Emond designed his new service offering as truly holistic. “We’d not only to take care of people's investments, we’d help them with estate planning, taxes, and actually truly do it, not just provide lip service to it.”
Emond would take new clients to meetings with lawyers where they developed new wills and powers of attorney together. He’d sit with every client to make sure their financial and investment plans were totally connected and aligned to that client’s needs and wants.
Don adopted the “shrink to grow” mantra to expand his AUM. What he learned, is that the relationships he built with clients could run so much deeper thanks to the time he now had.
“The impetus for changing the practice was to grow the book without diminishing the service,” Emond said, “now I have less relationships, but more deep and meaningful relationships with far more assets.

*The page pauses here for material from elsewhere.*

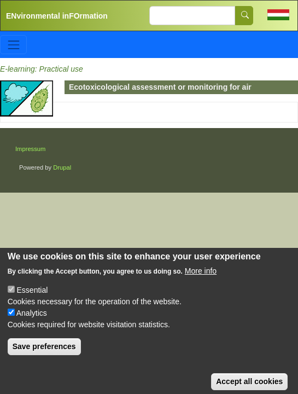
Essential (32, 296)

“Shrinking the number of relationships in the practice allowed us to spend a lot more time per client per year. We’ve built deeper, more meaningful relationships with every client in the practice. As well, when new clients come in, we're not diminishing the service offering, because we're not at capacity.”
Emond thinks “shrink to grow” can be a successful strategy for advisors squeezed by fee pressure and the call to provide a more holistic service. Mass advice may not be the answer in an era of robo-advisors. Emond’s strategy, focusing on higher net worth individuals through a real commitment to meeting all their needs, has worked for him.
In 2015 and 2016, Emond made it onto WP’s Top 50 Advisors list.
“That was recognition that I was on the right path,” he said.
Recognition hasn’t stopped Emond from pushing, though. He’s still looking around the industry for insights and advantages, even as he shares his own.
“I think that most of the really good things that I incorporated into the practice have come from other successful advisors,” he said. “I'm always looking to people that are more successful and trying to glean best practices and good ideas from those people.
“I think that's part of success, that progression towards a goal.”